__WHAT TO WORK ON__.
Reproduce the lines of the records below word for word, starting at the line containing "Click the user account icon" and ending at the line containing "The image size is (776, 1568). click(687, 32)", with both of those lines included.

__ENTRIES PROVIDED__.

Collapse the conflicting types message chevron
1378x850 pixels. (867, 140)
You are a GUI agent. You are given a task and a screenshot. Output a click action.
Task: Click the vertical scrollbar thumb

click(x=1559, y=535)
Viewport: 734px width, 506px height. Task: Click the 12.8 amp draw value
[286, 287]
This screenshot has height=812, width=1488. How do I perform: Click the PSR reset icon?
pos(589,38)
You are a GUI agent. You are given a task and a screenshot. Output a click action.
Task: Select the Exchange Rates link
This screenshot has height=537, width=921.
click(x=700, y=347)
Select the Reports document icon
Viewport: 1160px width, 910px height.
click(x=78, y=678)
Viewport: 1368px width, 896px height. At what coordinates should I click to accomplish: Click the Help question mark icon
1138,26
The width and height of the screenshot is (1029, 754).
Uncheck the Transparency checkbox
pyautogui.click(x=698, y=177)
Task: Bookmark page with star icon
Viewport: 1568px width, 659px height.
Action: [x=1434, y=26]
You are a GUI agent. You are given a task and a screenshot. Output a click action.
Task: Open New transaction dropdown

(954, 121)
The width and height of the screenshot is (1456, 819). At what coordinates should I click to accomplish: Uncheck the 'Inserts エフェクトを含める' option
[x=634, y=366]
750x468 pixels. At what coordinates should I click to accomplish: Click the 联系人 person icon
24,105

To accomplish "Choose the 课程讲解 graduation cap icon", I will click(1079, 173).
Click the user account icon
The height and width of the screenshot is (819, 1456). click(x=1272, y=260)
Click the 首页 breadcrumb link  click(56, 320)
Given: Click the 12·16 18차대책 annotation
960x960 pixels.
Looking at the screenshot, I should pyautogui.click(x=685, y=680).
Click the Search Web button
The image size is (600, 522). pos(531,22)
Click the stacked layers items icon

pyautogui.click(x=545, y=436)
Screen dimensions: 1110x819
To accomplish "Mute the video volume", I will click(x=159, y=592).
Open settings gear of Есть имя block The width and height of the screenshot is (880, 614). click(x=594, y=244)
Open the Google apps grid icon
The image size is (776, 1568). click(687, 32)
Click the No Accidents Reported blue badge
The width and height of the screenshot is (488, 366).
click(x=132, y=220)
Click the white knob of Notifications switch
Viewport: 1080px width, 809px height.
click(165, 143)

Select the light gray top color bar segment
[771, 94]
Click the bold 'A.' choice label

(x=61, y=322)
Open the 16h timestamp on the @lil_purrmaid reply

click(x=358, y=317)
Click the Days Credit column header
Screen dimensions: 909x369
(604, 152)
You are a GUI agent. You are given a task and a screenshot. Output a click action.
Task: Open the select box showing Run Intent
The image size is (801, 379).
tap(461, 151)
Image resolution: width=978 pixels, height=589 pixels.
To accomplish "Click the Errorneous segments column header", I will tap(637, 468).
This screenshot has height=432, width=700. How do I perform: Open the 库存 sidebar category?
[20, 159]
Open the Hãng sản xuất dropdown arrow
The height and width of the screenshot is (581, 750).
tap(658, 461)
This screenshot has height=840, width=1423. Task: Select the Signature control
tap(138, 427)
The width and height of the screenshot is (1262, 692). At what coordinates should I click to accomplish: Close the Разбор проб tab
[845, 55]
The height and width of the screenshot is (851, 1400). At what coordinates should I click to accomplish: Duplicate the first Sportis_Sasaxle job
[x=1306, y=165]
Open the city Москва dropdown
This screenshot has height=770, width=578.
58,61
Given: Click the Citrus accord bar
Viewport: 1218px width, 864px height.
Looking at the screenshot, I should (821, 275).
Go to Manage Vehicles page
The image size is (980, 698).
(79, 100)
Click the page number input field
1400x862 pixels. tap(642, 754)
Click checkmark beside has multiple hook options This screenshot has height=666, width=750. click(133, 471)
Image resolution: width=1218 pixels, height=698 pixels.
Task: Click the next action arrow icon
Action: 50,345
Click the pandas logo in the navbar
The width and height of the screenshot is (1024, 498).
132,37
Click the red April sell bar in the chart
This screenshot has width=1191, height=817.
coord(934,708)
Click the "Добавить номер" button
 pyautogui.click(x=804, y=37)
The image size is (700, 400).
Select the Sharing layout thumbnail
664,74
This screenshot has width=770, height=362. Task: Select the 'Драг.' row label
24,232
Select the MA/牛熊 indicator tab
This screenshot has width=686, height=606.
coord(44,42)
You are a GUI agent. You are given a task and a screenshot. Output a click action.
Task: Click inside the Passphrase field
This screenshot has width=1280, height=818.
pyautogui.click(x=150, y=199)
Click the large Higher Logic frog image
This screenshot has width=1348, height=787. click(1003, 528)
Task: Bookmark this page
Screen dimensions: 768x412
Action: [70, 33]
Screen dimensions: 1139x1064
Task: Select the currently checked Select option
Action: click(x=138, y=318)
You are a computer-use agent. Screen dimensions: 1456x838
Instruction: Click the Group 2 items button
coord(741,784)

__RESULT OF THE TASK__.
Click the user account icon
The height and width of the screenshot is (819, 1456). click(x=1272, y=260)
Click the 首页 breadcrumb link  click(56, 320)
Given: Click the 12·16 18차대책 annotation
960x960 pixels.
Looking at the screenshot, I should pyautogui.click(x=685, y=680).
Click the Search Web button
The image size is (600, 522). pos(531,22)
Click the stacked layers items icon

pyautogui.click(x=545, y=436)
Screen dimensions: 1110x819
To accomplish "Mute the video volume", I will click(x=159, y=592).
Open settings gear of Есть имя block The width and height of the screenshot is (880, 614). click(x=594, y=244)
Open the Google apps grid icon
The image size is (776, 1568). click(687, 32)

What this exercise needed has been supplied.